A recent uptick in class action lawsuits under the New Jersey Truth-in- Consumer Contract, Warranty and Notice Act, N.J.S.A.  56:12-14, et seq. (“TCCWNA”) has businesses offering products or services to New Jersey consumers scrambling to reevaluate their contracts, website terms and other consumer-targeted literature.

The statute makes it illegal in New Jersey for a business to enter into an agreement with a consumer or even provide a notice to a consumer if the agreement or notice contains any term which violates a legal right of the consumer or responsibility of the business. While such a prohibition may not immediately appear problematic, contracts and notices are often drafted broadly in order to provide the broadest possible protection against liability and are intended to apply to consumers across state and national lines subject to a variety of different laws. Generally, concerns about unenforceability of broad provisions are dealt with through the use of a severability clause providing that if a provision is not enforceable in a particular jurisdiction, it will be enforced to the maximum extent permitted by law or deleted from the agreement without affecting the remainder of the contract. However, TCCWNA also prohibits the consumer contract or notice from stating that some of its provisions may be unenforceable without specifying which provisions are not enforceable in New Jersey – eradicating any protection offered by a severability clause.

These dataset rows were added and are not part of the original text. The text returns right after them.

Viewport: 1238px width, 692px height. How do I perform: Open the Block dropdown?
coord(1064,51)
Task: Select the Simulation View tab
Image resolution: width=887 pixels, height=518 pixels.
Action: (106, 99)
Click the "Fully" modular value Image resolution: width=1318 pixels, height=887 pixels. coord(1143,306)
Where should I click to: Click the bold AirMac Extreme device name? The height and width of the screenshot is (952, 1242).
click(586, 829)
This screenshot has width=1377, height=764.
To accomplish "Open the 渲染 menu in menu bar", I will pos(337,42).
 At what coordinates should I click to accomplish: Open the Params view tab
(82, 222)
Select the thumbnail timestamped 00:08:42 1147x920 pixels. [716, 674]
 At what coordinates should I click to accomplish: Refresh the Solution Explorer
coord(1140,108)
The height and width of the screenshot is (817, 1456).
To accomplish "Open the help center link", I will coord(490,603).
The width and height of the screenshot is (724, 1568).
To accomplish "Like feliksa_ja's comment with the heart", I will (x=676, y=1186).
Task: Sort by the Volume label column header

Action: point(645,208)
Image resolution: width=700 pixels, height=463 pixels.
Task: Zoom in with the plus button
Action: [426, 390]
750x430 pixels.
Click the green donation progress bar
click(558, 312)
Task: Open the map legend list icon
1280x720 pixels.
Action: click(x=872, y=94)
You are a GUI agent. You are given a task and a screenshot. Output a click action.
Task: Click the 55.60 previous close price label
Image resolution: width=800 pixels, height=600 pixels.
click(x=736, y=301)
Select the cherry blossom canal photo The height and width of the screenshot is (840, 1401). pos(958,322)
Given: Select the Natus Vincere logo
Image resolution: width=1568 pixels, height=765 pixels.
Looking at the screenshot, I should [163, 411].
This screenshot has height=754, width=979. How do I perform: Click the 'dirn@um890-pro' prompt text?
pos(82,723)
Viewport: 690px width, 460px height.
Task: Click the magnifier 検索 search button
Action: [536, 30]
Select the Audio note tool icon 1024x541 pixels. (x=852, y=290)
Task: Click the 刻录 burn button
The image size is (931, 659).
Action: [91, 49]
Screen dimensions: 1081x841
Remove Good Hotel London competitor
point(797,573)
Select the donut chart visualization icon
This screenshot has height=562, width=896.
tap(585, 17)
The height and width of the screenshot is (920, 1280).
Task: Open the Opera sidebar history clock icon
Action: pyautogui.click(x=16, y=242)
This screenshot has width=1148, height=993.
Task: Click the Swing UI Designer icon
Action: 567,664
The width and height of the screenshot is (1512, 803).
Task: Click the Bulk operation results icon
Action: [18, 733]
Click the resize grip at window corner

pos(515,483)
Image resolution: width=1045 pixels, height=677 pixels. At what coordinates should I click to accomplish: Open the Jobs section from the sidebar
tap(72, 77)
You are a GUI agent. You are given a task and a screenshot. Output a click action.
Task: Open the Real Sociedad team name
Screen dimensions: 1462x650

TCCWNA claims are particularly burdensome for businesses because they allow a consumer to bring a claim without having to show any actual damages. Instead, the consumer only has to identify the violating language. The statute imposes a penalty on offending businesses of not less than $100 or actual damages, or both, at the election of the consumer. In addition, the statute allows the consumer to recoup attorneys’ fees and court costs from the company. In a class action setting, the minimum penalties, which are assessed per violation and per class action plaintiff, can quickly add up to hefty sums and can be imposed irrespective of whether the plaintiff consumers relied on or were damaged by the violating provisions.

The statute has recently been used by class action attorneys to challenge standard provisions in a variety of consumer-facing agreements. The following provisions have been attacked as violating TCCWNA in class action claims that have survived summary judgment:

  • An indemnity requiring a consumer to indemnify a self-storage company for losses arising from the consumer’s use of the facility, but failing to exclude from the indemnity losses caused by the company’s negligence.
  • A provision releasing a business from all losses or damages to the consumer’s property or injuries caused by the business’ acts or omissions (other than the company’s fraud, willful injury or willful violation of law).
  • A provision shortening the time during which a consumer can bring a claim against a business arising out of the agreement.
  • Provisions beginning with, “To the extent permitted by law…”

These recent class action suits highlight the importance of reviewing contracts and other consumer-facing literature, including online terms of use and privacy policies, on a regular and ongoing basis as a means of staying current with changing legal standards and minimizing litigation risk to the business.